*** Opening of Provided material ***

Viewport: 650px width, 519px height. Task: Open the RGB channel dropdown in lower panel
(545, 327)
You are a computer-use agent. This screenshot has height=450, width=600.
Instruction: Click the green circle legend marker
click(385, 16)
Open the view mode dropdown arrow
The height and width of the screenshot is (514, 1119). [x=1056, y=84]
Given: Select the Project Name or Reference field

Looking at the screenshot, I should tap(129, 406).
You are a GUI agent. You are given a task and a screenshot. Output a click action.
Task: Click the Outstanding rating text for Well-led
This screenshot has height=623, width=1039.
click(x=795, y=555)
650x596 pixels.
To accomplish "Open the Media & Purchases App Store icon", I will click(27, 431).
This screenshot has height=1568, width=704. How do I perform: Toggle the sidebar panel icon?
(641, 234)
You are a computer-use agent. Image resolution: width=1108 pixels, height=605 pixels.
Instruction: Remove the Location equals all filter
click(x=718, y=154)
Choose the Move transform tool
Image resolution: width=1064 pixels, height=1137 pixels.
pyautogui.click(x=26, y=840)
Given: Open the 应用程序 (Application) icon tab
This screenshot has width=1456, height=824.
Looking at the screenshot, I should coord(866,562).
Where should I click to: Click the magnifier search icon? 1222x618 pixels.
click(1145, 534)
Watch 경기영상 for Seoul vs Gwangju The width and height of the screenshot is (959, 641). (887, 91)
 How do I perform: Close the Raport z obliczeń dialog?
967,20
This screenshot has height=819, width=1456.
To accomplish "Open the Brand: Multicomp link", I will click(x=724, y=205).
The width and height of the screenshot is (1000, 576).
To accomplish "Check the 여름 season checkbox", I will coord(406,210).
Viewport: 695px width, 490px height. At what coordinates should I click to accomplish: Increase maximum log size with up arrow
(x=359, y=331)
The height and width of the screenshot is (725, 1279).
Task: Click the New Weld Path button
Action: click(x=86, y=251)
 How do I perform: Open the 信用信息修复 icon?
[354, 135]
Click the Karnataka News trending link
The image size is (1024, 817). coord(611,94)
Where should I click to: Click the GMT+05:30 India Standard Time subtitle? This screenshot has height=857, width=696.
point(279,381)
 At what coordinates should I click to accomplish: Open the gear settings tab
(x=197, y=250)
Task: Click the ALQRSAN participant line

*** Close of Provided material ***

* [Instructions to follow] Please return exactly the lines from the opening line of the data above through the line with "This screenshot has height=819, width=1456.", both included and nothing else.

* [Result of this task]
Viewport: 650px width, 519px height. Task: Open the RGB channel dropdown in lower panel
(545, 327)
You are a computer-use agent. This screenshot has height=450, width=600.
Instruction: Click the green circle legend marker
click(385, 16)
Open the view mode dropdown arrow
The height and width of the screenshot is (514, 1119). [x=1056, y=84]
Given: Select the Project Name or Reference field

Looking at the screenshot, I should tap(129, 406).
You are a GUI agent. You are given a task and a screenshot. Output a click action.
Task: Click the Outstanding rating text for Well-led
This screenshot has height=623, width=1039.
click(x=795, y=555)
650x596 pixels.
To accomplish "Open the Media & Purchases App Store icon", I will click(27, 431).
This screenshot has height=1568, width=704. How do I perform: Toggle the sidebar panel icon?
(641, 234)
You are a computer-use agent. Image resolution: width=1108 pixels, height=605 pixels.
Instruction: Remove the Location equals all filter
click(x=718, y=154)
Choose the Move transform tool
Image resolution: width=1064 pixels, height=1137 pixels.
pyautogui.click(x=26, y=840)
Given: Open the 应用程序 (Application) icon tab
This screenshot has width=1456, height=824.
Looking at the screenshot, I should coord(866,562).
Where should I click to: Click the magnifier search icon? 1222x618 pixels.
click(1145, 534)
Watch 경기영상 for Seoul vs Gwangju The width and height of the screenshot is (959, 641). (887, 91)
 How do I perform: Close the Raport z obliczeń dialog?
967,20
This screenshot has height=819, width=1456.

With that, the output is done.